# Emergency!! Chewy broke his leg :(



## BirdCrazyJill (Apr 23, 2013)

I need help! Chewy just had another night fright and he got his foot stuck in the spring door on the side of the cage. His left leg is limp and he can't put any weight on it. I called the closest emergency vet that is an hour away and they said all they can do tonight is give him pain medicine until the exotics vet comes in in the morning. We have him in a travel cage right now on a towel and he seems to be settled, but I was wondering if anyone has any suggestions as to what I can give him as far as easing his pain a little bit?? Pleas help


----------



## Mezza (Feb 19, 2013)

Oh no!  I would get him to the emergency vet so they can at least give him pain relief.

Thoughts and prayers coming your way. xx


----------



## BirdCrazyJill (Apr 23, 2013)

We found another one with an avian vet there, we're on our way now!! Hopefully he makes it


----------



## Bagheera (Feb 27, 2014)

Oh poor Chewy! I am so sorry to hear about your feathery baby! Please keep us updated on his condition! My prayers are with you!


----------



## CaliTiels (Oct 18, 2012)

Oh no! I hope he's alright


----------



## BirdCrazyJill (Apr 23, 2013)

Thank you everyone! We found another emergency vet that had a vet on site that sees birds, we brought him in (an hour away) and they are going to anesthetize him and splint his leg. They are going to keep him overnight to monitor him too. They are going to call me after the procedure is over and then again tomorrow after the day vet comes in. I just hope he makes it through the anesthesia she said if he does then he has a good chance of having the leg be functional because he is so young, it will just take a few weeks to heal and he'll hate the split but whatever. Almost $500 but totally worth it if he pulls through!


----------



## Mezza (Feb 19, 2013)

Thank you for the update. 

Yes they are worth every expensive penny.

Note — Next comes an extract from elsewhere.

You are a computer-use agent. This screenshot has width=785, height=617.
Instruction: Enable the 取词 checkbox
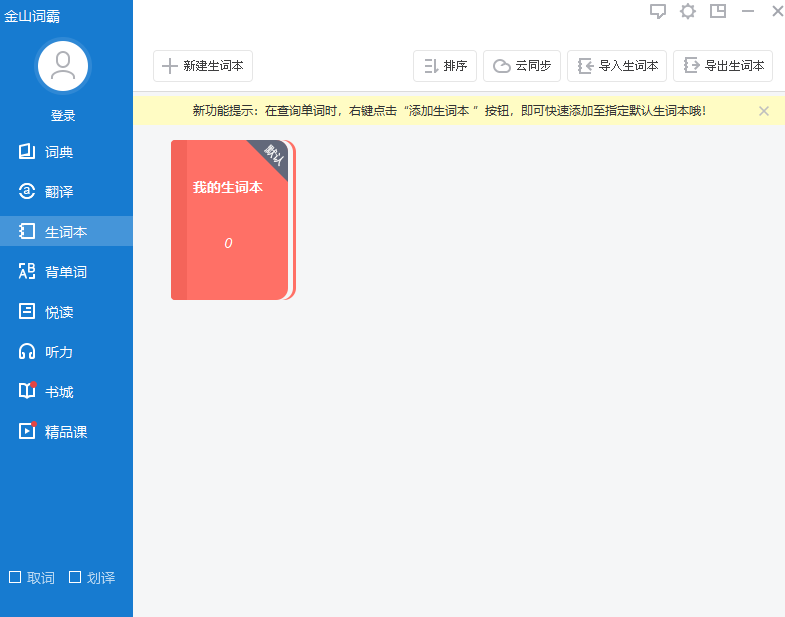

Good luck and stay strong Chewy xx


----------



## Peaches&Me (Oct 30, 2013)

Oh poor baby  positive energy winging it's way to Chewy, I hope it all goes well today, good luck x


----------



## BirdCrazyJill (Apr 23, 2013)

I got a call at about 2:30am, he made it through the procedure and anesthesia, they're going to call me a little later and tell me when I can come get him


----------



## dianne (Nov 27, 2013)

Oh, so sorry this happened.
Will be thinking of you and Chewy and hoping for continued recovery.


----------



## blueybluesky (Jul 9, 2013)

poor Chewy  I'm glad he made it through and hope he keeps doing well


----------



## CaliTiels (Oct 18, 2012)

I'm very glad to hear he made it through


----------



## thewandererw (Aug 22, 2011)

Hope chewy has a quick and speedy recovery

Sent from Petguide.com Free App


----------



## BirdCrazyJill (Apr 23, 2013)

Chewy is home  Here he was at the vet with his little baby blue splint



And here is his hospital cage that he has to be in for the next month, so he doesn't try to perch or climb while healing 



So here is what happened:

I was out at a friend's, Mike was home. He put the birds to bed like normal. We had taken the ladders out of the bottom of the cage a few days ago because we thought that's what he was hurting his wings on when he was having his frights. Well soon enough as Mike got into bed, Chewy had a fright and must have flopped down straight across to the opposite side of the cage and managed to push the spring door open enough to get his leg through, then his leg band got him stuck and he couldn't pull his leg back out. Mike ran down right away and saw him flapping and hanging, he got his leg out but it was already fractured and bleeding everywhere. He called me in a panic and I zoomed home. After calling a few vets, we found one that could take him so we rushed over. We put styptic powder on his leg before we left and put him in the travel cage with a towel. 

When the vet checked him she didn't even bring up the option of euthanasia so we asked just to make sure, she said because he is so young and we brought him in quickly that there is a very good chance his leg will heal and he will be able to walk on it again. We were just worried about his quality of life and living without a foot (worst case scenario). So we agreed to have him treated. She knocked him out, x-rayed him and splinted him. He made it through fine. I picked him up this afternoon and he will have to be in the hospital cage on his own for 3-4 weeks while he heals. He is on pain meds 3 times a day and amoxicillin twice a day for 10-14 days. He has to go back weekly for a check up for the next month and then they are going to re-xray in a month but they don't have to put him under again.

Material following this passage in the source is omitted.